Sony's Music Service Puts The Pressure On Google

Sony PlayStation Phone

Photo: Sony Ericsson

Sony’s subscription music service is finally coming to mobile phones, filling a big gap versus services like Rhapsody, Rdio, and (in Europe) Spotify.It should also provide welcome competition to Google’s own music service by giving users access to their music collection from any Android device.

The unfortunately named Music Unlimited by Qriocity (pronounced “curiosity”) service launched last year overseas and in February in the U.S., but it was kind of a dud: mainly because it was only available on PCs and Sony electronic devices like the PlayStation 3 and various TVs.

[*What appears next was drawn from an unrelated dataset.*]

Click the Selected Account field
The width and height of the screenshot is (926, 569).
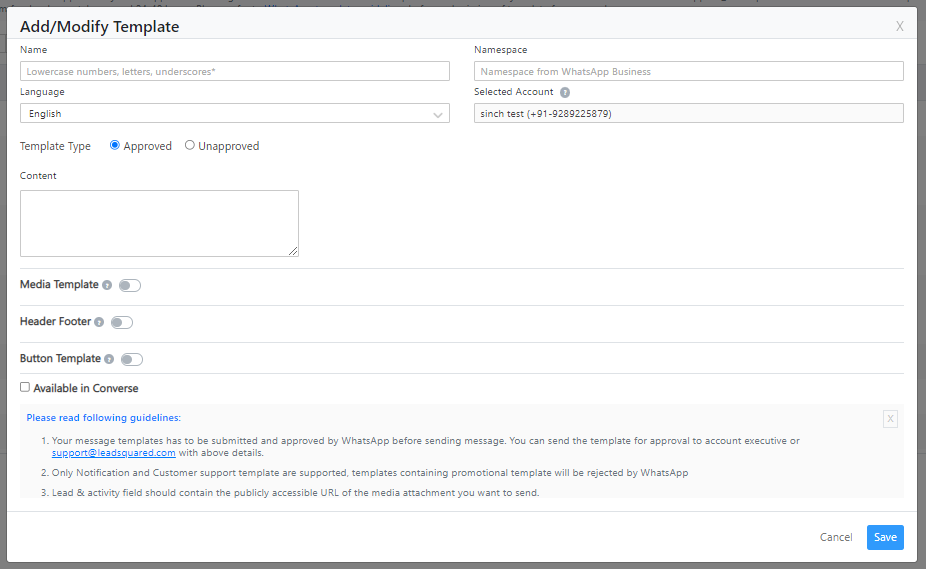(688, 114)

But starting today, a Music Unlimited app is available in the Android Marketplace, and will work on all mobile phones running Android 2.1 and later (not just Sony Ericsson phones, which would be silly).

The service comes in two tiers. The Basic level, at $3.99 a month offers Internet radio (think Pandora) plus a scan-and-match service that scans your existing collection and then lets you listen to those songs on any compatible device, without having to upload songs. (That part is like the iTunes Match service Apple announced last week but won’t release until this fall.)

The premium service at $9.99 a month adds on-demand playback of the seven million songs in Sony’s Qriocity library — which includes tunes from all four major labels, not just Sony.

The service has the potential to make the Google Music product look out of date and incomplete. It could increase pressure on Google to work out deals with the record labels so that it can offer a comparable service of its own.